Thread: Re: [HACKERS] Backend crash on non-exclusive backup cancel

Re: [HACKERS] Backend crash on non-exclusive backup cancel

From
Anastasia Lubennikova
Date:
As far as I understand, in this thread were discussed two bugs of pg_stop_backup().
Thanks to the clear descriptions above, I easily reproduced both of them.

BUG#1:
Server crashes on assertion on call of pg_stop_backup(false) after interrupted call of pg_stop_backup(false).
TRAP: FailedAssertion("!(XLogCtl->Insert.nonExclusiveBackups > 0)", File: "xlog.c", Line: 10747)

BUG#2:
Failure to start an exclusive backup with the same name, if previous exclusive backup was stopped in another session.

Both problems seem to be fixed with patch "backup-session-locks-fixes.patch".
Speaking of the patch itself, I have a question: shouldn't we also update sessionBackupState
in pg_stop_backup_callback() along with XLogCtl->Insert.exclusiveBackupState?

And couple of minor notes:
1) + * Routines to starting stop, and get status of a base backup
Probably should be: + * Routines to start, stop and get status of a base backup
And also this comment should be moved below the enum.

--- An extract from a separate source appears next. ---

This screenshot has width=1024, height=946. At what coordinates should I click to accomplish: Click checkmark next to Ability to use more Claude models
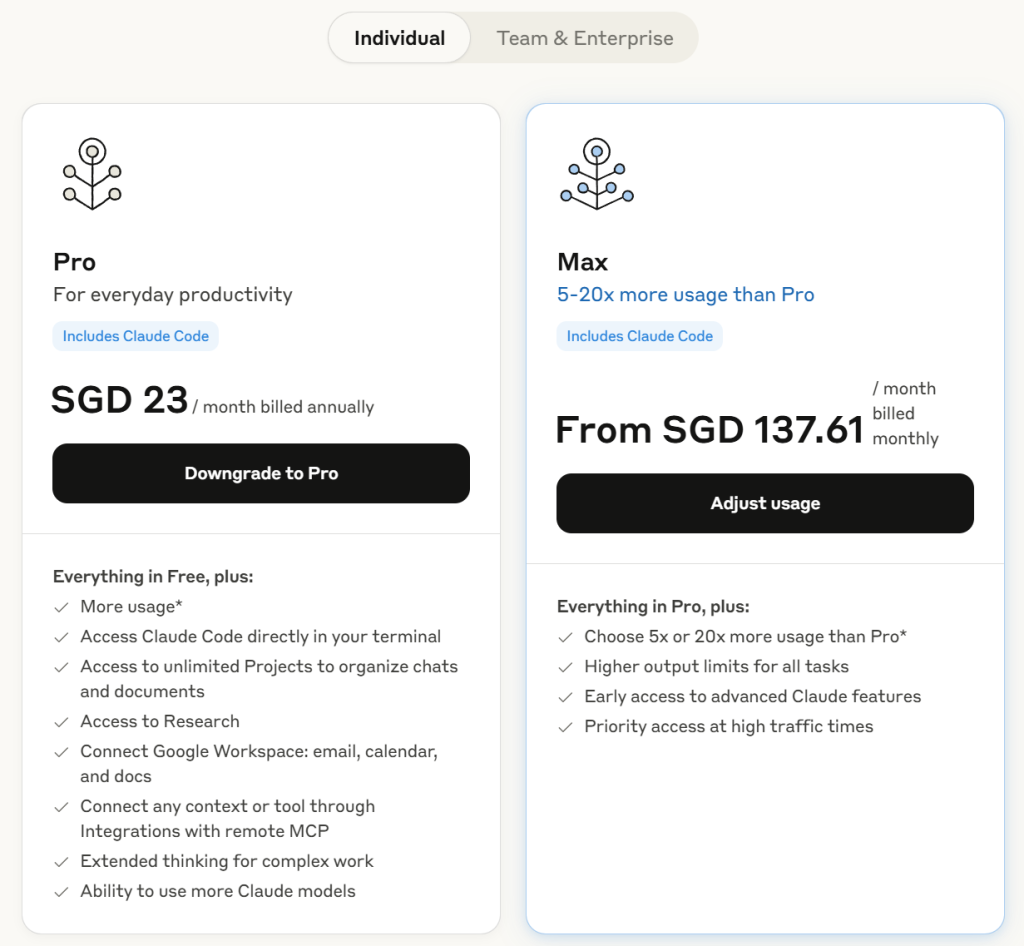pos(62,892)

2) This is used in parallel of the shared memory status 
s/ in parallel of/ in parallel with


The new status of this patch is: Waiting on Author

Re: [HACKERS] Backend crash on non-exclusive backup cancel

From
Michael Paquier
Date:
On Wed, Mar 15, 2017 at 12:27 AM, Anastasia Lubennikova
<lubennikovaav@gmail.com> wrote:
> As far as I understand, in this thread were discussed two bugs of pg_stop_backup().
> Thanks to the clear descriptions above, I easily reproduced both of them.
>
> BUG#1:
> Server crashes on assertion on call of pg_stop_backup(false) after interrupted call of pg_stop_backup(false).
> TRAP: FailedAssertion("!(XLogCtl->Insert.nonExclusiveBackups > 0)", File: "xlog.c", Line: 10747)
>
> BUG#2:
> Failure to start an exclusive backup with the same name, if previous exclusive backup was stopped in another
session.
>
> Both problems seem to be fixed with patch "backup-session-locks-fixes.patch".
> Speaking of the patch itself, I have a question: shouldn't we also update sessionBackupState
> in pg_stop_backup_callback() along with XLogCtl->Insert.exclusiveBackupState?

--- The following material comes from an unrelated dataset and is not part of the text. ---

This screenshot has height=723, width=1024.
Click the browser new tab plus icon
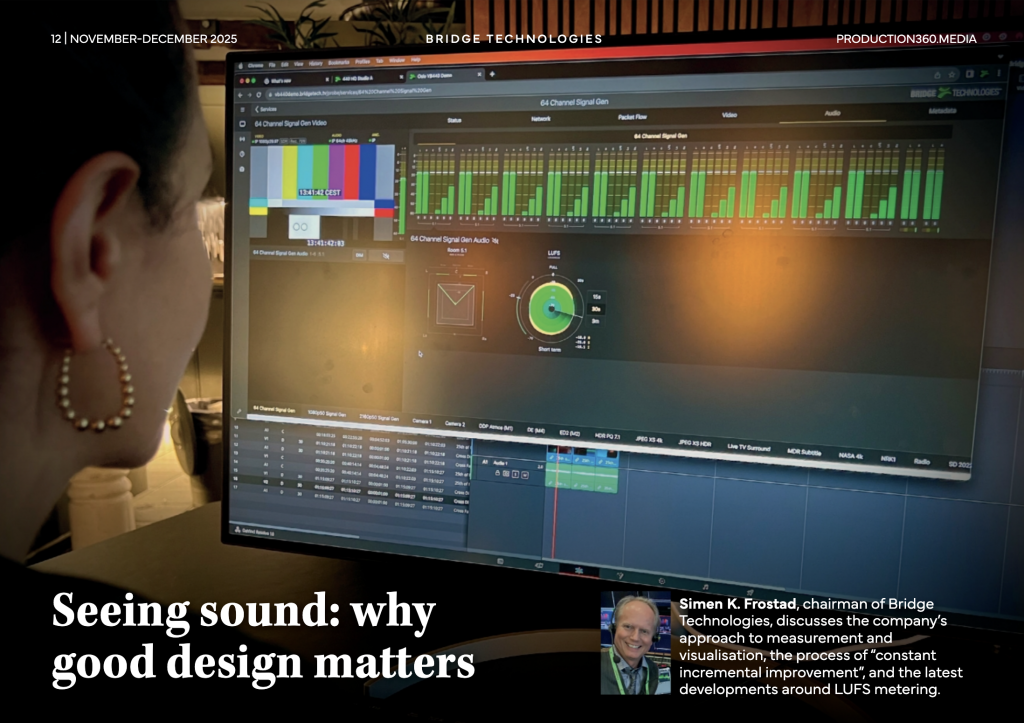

No, that's not necessary. sessionBackupState is not changed until the
code path where pg_stop_backup_callback() is active, and remains
unchanged until it gets deactivated.

> And couple of minor notes:
> 1) + * Routines to starting stop, and get status of a base backup
> Probably should be: + * Routines to start, stop and get status of a base backup
> And also this comment should be moved below the enum.
>
> 2) This is used in parallel of the shared memory status
> s/ in parallel of/ in parallel with

Agreed on both points.
-- 
Michael

-- 
Sent via pgsql-hackers mailing list (pgsql-hackers@postgresql.org)
To make changes to your subscription:
http://www.postgresql.org/mailpref/pgsql-hackers

Attachment

Re: [HACKERS] Backend crash on non-exclusive backup cancel

From
Anastasia Lubennikova
Date:
The following review has been posted through the commitfest application:
make installcheck-world:  tested, passed
Implements feature:       tested, passed
Spec compliant:           tested, passed
Documentation:            tested, passed

As I see, this bugfix works as expected and the patch is small and clear,
so I marked it "Ready for committer".
Anyway, it would be great if David could also have a look at the patch.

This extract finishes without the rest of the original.